— START OF Document passage —

Data Analyst (Masked View)
Give them BigQuery Data Viewer on the dataset plus Masked Reader on the data policies:
resource "google_bigquery_dataset_iam_member" "analyst_viewer" {
dataset_id = google_bigquery_dataset.raw_tf.dataset_id
role = "roles/bigquery.dataViewer"
member = "user:analyst@company.com"
}What they see:
user_id | full_name | email | salary
--------|--------------|------------------------------------------------------------------|-------
1 | Alice Bob | 3a7bd3e2360a3d29eea436fcfb7e44c735d117c42d1c1835420b6b9942dd4f1b | 0
2 | Charlie Dave | fc5e038d38a57032085441e7fe7010b0f6f5b84e3c0e74e1e7e1e4e7e2e5f3e5 | 0
3 | Eve Foster | 7e8d9f0a1b2c3d4e5f6a7b8c9d0e1f2a3b4c5d6e7f8a9b0c1d2e3f4a5b6c7d8 | 0
They can still query, aggregate, and JOIN, they just can’t read the raw values.
HR Admin (Clear View)
Grant Fine-Grained Reader on both policy tags:
resource "google_data_catalog_policy_tag_iam_member" "hr_email_reader" {
policy_tag = google_data_catalog_policy_tag.pii_email.id
role = "roles/datacatalog.categoryFineGrainedReader"
member = "user:hr-admin@company.com"
}
resource "google_data_catalog_policy_tag_iam_member" "hr_salary_reader" {
policy_tag = google_data_catalog_policy_tag.confidential_salary.id
role = "roles/datacatalog.categoryFineGrainedReader"
member = "user:hr-admin@company.com"

— END OF Document passage —

* [Task goal]
Pick up the BigQuery access setup guide right after its last line and keep writing it.

— START OF Information given —

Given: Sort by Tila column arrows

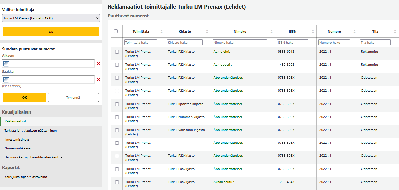Looking at the screenshot, I should (x=395, y=32).
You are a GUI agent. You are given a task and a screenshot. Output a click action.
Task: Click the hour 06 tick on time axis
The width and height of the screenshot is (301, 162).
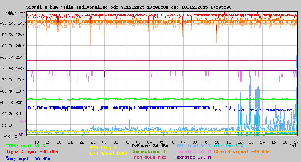172,142
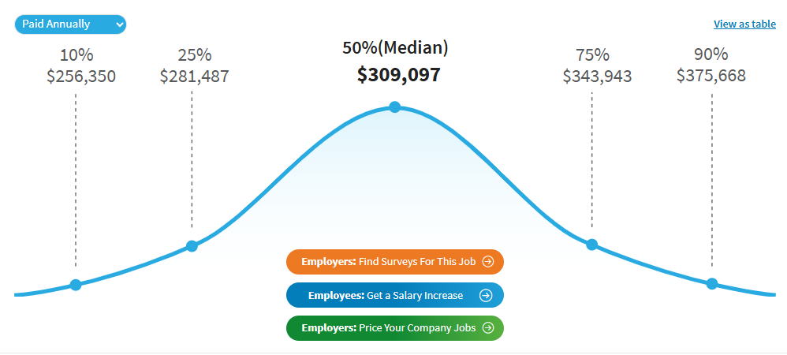Select the median point at the curve's peak
This screenshot has width=787, height=355.
(395, 107)
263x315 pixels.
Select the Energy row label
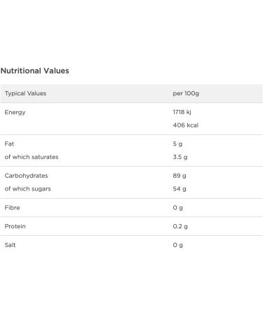(15, 112)
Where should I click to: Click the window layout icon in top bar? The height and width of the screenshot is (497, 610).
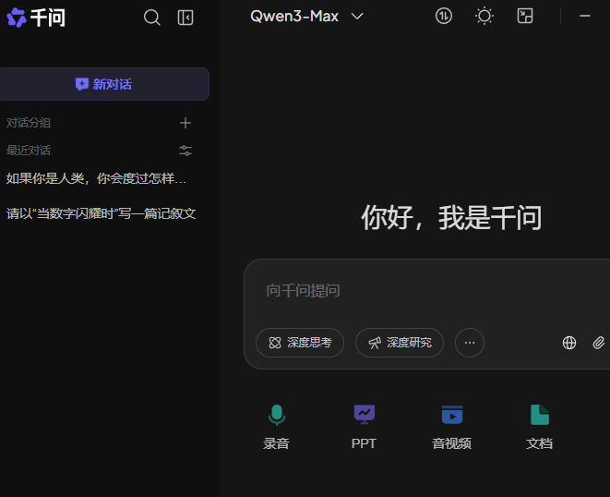click(525, 16)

— END OF Information given —

* [Exercise output]
}What they see:
user_id | full_name | email | salary
--------|--------------|---------------------|--------
1 | Alice Bob | alice@example.com | 120000
2 | Charlie Dave | charlie@example.com | 95000
3 | Eve Foster | eve@example.com | 150000
Part 4: Common Gotchas and Edge Cases
1. JOINs on Masked Columns
SHA256 masking is deterministic, the same email always produces the same hash. This means JOINs still work:
-- As analyst@company.com (email is masked with SHA256)
SELECT u.user_id, u.email, o.order_id
FROM `my_project.raw.users` u
JOIN `my_project.raw.orders` o
ON u.email = o.customer_email -- Works if both columns use the same masking rule✅ Works when both sides of the JOIN use the same SHA256 masking policy. ❌ Breaks when one column is masked and the other isn’t, or when they use different masking functions.
2. BI Tool Behaviour
Looker, Tableau, Metabase, and similar tools fully respect column-level security. A few things to know:
- If using a service account, all users of that BI tool share its permissions
- If using OAuth (user-level credentials), each user sees data according to their own IAM roles
- Some tools cache schema metadata - refresh the connection after applying new policy tags
Recommendation: Use a dedicated service account per access tier (one for analysts, one for HR) and grant each the appropriate role.
3. Performance Impact
SHA256 masking is applied during the scan phase and adds negligible overhead (under 2% in our testing on tables up to 100M rows). Costs remain unchanged, you’re still scanning the same bytes.
One pattern to be aware of:
-- Can be slower: mask is applied before the filter
SELECT * FROM users WHERE email = 'alice@example.com'
-- Faster: filter on an unmasked column
SELECT * FROM users WHERE user_id = 14. Region Locking
Taxonomies are regional and must match your BigQuery dataset location exactly. You cannot apply a taxonomy from eu to a dataset in us-central1. Plan your regions before you start.
5. Wildcard Table Queries
Policy tags work with wildcard queries, but all tables in the wildcard must have the tags applied consistently. If users_2024 has the PII - Email tag but users_2023 doesn’t, the query will fail.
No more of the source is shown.